There’s really no clear rhyme or reason for half of what goes on in House IV, although my attention and expectations dipped so much during the movie that it caught me off-guard with a relatively good twist involving the exact circumstances of Roger’s death. The main problem is that scenes where Kelly and Laurel are being frightened by weird shit happening in the house don’t make much sense if it’s Roger who’s behind them. The story only really starts to come together, or have some fun, when it turns into a supernatural Home Alone (1990) with two Mafia hitmen prowling around and being made to hallucinate they’re insects. Or that the Cobb’s have a guard dog with a lamp shade bolted to its head. Don’t ask.

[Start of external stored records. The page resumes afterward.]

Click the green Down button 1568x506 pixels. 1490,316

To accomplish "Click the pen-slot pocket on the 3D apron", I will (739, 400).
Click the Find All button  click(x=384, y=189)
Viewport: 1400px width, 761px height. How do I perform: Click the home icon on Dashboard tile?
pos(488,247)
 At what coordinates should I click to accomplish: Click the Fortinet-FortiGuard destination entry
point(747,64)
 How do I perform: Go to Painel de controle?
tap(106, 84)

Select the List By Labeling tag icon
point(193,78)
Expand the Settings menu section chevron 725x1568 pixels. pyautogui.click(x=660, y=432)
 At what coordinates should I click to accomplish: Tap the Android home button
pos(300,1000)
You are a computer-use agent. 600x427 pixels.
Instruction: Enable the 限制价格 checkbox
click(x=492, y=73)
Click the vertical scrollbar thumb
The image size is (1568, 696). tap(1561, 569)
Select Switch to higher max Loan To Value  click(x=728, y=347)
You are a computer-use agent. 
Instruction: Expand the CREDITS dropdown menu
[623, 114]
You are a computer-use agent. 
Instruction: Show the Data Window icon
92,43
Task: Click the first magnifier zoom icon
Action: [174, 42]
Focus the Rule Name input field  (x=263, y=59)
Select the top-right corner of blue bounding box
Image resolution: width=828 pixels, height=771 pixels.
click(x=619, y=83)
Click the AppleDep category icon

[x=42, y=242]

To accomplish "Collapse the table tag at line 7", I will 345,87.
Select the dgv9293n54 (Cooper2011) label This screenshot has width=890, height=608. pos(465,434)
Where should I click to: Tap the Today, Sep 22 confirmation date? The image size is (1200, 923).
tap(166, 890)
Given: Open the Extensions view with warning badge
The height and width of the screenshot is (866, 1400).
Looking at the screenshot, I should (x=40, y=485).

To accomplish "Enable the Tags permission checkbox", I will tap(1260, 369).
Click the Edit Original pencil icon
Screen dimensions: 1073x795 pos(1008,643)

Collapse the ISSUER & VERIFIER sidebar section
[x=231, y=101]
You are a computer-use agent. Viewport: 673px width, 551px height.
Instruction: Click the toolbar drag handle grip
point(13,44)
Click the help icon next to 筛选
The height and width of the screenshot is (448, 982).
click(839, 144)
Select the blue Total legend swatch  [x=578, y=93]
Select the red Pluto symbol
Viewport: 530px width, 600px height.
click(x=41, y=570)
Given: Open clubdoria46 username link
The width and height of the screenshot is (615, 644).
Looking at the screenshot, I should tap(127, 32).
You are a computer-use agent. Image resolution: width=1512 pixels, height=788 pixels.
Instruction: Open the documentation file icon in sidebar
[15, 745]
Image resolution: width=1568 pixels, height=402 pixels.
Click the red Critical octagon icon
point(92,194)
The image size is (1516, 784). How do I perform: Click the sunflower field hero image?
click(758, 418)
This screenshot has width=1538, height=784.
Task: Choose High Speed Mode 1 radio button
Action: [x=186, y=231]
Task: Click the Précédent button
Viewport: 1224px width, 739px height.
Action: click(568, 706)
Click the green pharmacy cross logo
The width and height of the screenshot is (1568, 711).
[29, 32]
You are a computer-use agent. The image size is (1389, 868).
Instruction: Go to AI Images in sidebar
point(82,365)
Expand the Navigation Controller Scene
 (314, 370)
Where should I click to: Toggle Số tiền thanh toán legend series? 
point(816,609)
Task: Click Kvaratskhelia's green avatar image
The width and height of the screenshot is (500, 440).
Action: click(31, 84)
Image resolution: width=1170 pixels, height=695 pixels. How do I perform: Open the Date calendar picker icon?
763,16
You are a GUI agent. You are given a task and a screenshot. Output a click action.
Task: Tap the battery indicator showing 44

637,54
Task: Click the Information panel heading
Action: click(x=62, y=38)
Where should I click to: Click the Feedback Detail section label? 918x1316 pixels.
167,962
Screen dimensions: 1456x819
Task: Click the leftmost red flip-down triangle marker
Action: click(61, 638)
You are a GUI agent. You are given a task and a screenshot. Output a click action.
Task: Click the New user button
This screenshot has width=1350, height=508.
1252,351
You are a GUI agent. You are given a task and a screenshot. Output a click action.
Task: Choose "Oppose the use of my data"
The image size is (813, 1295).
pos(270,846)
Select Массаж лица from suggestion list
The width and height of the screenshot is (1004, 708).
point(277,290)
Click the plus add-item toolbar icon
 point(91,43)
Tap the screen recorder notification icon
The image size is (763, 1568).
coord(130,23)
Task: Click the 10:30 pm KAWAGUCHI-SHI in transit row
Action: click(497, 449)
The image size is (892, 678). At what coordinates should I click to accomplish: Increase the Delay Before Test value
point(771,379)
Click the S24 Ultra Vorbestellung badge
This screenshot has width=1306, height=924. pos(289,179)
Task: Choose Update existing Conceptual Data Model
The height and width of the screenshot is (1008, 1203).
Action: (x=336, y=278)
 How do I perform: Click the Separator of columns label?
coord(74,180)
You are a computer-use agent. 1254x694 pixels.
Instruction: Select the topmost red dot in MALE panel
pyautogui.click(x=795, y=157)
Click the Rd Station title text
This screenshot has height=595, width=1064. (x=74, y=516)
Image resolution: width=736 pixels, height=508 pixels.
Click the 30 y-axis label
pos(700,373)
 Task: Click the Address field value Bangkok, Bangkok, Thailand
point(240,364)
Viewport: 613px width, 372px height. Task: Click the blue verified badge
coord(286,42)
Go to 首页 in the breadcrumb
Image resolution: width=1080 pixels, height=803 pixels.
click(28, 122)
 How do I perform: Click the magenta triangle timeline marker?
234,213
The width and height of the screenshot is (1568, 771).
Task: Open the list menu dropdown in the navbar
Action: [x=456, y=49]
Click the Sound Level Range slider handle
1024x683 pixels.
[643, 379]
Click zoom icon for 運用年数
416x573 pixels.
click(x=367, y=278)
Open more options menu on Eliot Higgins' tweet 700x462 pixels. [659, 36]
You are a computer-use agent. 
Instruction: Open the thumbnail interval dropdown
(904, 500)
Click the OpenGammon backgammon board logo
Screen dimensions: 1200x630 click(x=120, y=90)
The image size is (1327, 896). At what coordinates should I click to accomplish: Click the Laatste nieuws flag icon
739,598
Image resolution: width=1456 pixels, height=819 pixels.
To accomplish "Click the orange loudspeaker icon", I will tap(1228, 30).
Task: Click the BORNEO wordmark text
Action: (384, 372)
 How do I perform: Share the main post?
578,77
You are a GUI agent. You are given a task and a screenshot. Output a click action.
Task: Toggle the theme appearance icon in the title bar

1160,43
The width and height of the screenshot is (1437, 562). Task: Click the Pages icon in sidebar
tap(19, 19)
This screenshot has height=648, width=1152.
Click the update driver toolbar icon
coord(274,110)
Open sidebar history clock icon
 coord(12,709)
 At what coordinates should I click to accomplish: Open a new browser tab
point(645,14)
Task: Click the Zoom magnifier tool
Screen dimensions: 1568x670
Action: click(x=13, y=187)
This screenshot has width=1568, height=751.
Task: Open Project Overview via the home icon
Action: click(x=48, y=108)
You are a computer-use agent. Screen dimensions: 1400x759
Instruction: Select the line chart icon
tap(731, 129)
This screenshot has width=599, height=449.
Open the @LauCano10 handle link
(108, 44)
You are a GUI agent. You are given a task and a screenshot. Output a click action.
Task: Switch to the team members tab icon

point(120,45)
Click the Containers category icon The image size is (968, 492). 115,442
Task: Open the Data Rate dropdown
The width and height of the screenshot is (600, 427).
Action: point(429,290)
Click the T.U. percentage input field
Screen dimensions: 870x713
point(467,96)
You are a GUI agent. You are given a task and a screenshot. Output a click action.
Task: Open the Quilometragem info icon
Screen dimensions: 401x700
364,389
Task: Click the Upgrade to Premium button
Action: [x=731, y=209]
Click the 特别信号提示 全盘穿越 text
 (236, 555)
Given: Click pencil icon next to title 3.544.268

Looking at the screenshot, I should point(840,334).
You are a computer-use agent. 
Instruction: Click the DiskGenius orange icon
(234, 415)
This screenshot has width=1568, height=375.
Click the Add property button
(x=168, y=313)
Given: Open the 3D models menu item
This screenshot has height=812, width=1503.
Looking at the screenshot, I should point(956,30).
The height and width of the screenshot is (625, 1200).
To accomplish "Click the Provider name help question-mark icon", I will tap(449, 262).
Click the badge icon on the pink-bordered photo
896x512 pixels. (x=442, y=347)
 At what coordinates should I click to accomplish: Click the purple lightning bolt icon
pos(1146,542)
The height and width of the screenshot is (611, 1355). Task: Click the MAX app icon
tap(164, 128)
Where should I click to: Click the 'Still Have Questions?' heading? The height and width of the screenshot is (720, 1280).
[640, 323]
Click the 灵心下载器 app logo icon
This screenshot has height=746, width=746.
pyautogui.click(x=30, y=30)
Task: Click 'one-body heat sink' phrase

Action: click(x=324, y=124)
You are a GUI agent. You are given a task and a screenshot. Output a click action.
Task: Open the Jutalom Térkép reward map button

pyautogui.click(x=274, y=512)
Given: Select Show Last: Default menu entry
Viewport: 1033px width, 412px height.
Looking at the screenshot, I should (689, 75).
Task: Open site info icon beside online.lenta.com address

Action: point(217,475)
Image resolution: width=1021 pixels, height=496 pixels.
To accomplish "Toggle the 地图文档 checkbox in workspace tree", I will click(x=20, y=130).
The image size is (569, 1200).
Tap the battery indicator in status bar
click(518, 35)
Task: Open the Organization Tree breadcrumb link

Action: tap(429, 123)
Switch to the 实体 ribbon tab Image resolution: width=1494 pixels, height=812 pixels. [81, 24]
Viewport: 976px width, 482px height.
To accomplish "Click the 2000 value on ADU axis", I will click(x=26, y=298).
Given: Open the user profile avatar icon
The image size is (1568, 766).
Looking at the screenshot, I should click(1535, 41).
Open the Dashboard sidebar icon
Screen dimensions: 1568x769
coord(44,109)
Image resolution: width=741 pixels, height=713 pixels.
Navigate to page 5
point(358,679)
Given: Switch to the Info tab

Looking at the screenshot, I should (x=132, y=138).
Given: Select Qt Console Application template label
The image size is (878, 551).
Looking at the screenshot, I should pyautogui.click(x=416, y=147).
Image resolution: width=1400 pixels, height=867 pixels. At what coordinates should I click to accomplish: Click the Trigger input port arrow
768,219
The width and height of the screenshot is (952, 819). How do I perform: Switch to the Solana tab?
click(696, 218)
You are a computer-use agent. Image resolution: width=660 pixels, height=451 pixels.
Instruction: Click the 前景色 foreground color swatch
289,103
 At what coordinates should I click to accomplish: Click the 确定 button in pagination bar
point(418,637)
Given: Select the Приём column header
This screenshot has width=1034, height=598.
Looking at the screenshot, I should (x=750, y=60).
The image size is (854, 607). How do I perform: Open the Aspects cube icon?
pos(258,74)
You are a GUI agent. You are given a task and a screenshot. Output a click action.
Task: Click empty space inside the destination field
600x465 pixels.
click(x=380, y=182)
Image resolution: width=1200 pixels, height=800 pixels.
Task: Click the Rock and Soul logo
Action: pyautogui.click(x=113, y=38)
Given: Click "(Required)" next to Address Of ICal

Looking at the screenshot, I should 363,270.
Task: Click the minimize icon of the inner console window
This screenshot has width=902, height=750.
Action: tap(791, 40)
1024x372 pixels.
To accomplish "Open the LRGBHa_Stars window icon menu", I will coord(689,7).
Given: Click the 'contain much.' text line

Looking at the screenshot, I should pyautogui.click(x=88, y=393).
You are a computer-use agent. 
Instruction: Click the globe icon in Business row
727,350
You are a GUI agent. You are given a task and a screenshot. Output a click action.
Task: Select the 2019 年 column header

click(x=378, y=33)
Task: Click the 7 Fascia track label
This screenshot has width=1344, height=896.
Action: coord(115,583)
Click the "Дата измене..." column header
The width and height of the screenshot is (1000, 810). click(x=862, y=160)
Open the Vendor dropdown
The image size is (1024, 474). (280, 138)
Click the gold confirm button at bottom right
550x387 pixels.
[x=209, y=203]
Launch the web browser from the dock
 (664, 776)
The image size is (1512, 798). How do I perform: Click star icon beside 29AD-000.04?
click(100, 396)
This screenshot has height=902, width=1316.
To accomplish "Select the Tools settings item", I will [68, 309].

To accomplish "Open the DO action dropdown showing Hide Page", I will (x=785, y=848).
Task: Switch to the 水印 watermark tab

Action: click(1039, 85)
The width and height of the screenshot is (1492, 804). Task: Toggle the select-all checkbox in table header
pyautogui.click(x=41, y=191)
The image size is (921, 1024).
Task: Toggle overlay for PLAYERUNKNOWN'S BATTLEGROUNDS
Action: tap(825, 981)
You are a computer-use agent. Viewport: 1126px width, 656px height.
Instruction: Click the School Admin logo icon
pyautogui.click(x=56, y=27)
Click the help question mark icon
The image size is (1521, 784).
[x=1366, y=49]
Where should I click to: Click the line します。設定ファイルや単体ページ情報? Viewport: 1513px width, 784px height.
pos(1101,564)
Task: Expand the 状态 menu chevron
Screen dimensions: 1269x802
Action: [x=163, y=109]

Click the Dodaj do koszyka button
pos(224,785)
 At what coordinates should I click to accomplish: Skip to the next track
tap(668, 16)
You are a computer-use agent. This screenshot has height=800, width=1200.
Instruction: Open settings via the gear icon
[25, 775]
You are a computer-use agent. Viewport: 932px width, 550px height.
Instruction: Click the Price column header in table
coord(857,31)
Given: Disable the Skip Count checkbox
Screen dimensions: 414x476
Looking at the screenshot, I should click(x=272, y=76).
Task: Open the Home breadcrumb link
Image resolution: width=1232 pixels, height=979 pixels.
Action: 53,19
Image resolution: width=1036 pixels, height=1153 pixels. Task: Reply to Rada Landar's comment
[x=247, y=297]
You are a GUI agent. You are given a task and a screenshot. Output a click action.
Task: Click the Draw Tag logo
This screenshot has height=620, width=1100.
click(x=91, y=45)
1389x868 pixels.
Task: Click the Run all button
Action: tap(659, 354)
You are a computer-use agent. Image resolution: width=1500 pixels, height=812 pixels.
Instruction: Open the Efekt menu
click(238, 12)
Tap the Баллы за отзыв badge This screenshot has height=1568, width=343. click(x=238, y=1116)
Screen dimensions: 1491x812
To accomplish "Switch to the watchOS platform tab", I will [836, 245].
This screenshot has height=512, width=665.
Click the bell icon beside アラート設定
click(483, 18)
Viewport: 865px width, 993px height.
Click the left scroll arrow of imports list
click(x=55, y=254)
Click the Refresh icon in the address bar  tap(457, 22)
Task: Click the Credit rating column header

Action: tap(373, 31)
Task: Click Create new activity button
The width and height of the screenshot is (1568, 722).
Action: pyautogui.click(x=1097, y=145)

While House IV has a link to the original film (even if it ignores several things established about Roger’s character), and remembers that the first House became a cult because it delivered lots of ridiculous imagery, it’s not really about very much. It fails to come up with a reason for much of the middle section to even be happening, and things get slightly desperate when the story comes to involve the mob wanting to buy the ramshackle house to dump toxic waste there. And did I mention the godfather figure with dwarfism? Twin Peaks had just broken into pop culture around this time, which is the only explanation I can think of. There’s a sense that all of these movies just take the spine of a traditional haunted house movie, then bolt on weak imitations of things that worked in better movies.

Despite having more in common with the original, House IV went straight-to-video, and presumably performed so poorly that everyone was spared House V.